Studio album by Trick Pony
- Released: March 13, 2001
- Genre: Country
- Length: 43:38
- Label: Warner Bros. Nashville
- Producer: Chuck Howard

Trick Pony chronology
|  | Trick Pony (2001) | On a Mission (2002) |

Singles from Trick Pony
- "Pour Me" Released: December 4, 2000; "On a Night Like This" Released: May 7, 2001; "Every Other Memory" Released: December 2001 (Canada only); "Just What I Do" Released: January 19, 2002;

= Trick Pony (album) =

Trick Pony is the debut studio album by American country music group Trick Pony. It was produced by Chuck Howard and released on March 13, 2001, through Warner Bros. Nashville.

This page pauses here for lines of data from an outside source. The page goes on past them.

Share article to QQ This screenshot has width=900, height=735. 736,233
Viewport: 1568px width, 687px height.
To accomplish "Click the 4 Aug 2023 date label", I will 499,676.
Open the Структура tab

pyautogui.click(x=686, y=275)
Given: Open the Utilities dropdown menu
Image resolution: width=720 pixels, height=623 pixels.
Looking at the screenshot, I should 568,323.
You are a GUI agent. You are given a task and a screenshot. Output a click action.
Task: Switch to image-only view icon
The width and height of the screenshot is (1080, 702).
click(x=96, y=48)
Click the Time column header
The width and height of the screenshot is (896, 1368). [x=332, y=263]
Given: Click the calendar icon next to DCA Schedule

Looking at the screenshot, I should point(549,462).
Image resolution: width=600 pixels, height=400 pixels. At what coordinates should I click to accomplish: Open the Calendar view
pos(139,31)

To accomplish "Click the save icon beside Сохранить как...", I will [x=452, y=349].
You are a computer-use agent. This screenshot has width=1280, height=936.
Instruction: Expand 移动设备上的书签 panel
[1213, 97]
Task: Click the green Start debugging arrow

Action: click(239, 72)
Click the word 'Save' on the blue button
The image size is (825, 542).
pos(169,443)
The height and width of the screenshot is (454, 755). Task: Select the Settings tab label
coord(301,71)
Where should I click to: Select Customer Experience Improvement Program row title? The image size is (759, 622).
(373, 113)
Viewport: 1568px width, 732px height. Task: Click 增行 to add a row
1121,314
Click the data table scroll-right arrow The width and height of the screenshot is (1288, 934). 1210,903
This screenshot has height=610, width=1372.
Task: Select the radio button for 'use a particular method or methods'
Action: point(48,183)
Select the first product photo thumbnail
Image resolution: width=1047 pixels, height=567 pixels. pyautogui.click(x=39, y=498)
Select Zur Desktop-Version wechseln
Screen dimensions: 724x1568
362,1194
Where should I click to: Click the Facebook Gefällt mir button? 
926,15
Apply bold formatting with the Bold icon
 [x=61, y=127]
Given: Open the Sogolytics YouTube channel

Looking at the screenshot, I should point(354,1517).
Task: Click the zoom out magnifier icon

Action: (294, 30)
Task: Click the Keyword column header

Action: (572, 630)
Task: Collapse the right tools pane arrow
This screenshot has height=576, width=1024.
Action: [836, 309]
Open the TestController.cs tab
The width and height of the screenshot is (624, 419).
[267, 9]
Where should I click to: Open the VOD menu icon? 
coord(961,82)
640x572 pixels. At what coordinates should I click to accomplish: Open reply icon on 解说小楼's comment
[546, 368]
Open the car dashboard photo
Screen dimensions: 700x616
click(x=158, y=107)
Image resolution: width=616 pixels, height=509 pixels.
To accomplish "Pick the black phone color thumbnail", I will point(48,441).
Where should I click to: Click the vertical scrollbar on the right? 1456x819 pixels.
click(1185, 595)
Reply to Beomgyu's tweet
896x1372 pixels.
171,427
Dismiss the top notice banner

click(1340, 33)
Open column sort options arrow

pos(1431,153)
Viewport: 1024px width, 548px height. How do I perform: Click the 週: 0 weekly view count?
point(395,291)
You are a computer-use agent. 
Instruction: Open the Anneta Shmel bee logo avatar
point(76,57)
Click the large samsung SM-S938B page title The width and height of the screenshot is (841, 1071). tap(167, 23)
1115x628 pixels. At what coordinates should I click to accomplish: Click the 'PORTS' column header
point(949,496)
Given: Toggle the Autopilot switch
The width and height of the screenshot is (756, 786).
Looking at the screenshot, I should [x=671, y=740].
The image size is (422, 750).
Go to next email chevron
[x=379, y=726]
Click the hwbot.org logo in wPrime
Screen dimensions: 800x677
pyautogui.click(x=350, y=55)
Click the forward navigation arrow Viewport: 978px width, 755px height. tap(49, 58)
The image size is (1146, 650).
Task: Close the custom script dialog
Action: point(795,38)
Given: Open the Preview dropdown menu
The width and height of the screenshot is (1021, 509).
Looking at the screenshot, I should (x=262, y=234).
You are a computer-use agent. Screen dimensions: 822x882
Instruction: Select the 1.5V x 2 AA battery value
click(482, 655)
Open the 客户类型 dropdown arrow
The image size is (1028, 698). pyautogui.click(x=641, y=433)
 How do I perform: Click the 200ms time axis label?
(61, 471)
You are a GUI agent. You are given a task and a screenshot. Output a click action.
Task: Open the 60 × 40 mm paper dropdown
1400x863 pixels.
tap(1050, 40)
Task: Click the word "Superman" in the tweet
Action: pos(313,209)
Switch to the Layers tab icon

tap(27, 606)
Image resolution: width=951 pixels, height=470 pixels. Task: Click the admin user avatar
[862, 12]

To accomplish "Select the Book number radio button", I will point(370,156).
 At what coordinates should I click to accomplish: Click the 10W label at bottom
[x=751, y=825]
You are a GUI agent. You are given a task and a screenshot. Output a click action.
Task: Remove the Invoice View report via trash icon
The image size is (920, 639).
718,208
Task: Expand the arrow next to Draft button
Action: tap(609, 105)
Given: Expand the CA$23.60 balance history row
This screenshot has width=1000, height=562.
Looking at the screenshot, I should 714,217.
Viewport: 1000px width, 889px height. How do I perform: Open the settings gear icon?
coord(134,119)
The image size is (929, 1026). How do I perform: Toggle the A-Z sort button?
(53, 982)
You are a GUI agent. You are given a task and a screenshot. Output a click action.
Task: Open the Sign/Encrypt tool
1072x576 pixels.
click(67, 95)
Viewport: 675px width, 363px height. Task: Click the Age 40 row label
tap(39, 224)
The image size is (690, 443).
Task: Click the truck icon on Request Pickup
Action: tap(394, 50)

The album was positively reviewed by music critics. Three singles were released in total. "Pour Me" was the group's debut single, peaking at number 12 on the US Hot Country Songs chart and number 71 on the Billboard Hot 100. "On a Night like This" became the group's biggest single, peaking at number 4 on the Hot Country Songs. "Just What I Do" peaked at number 13 on the country charts and its music video was nominated at the 2003 CMT Flameworthy Awards for Group/Duo Video of the Year. The song itself was also nominated at the 45th Annual Grammy Awards for Best Country Duo/Group Performance.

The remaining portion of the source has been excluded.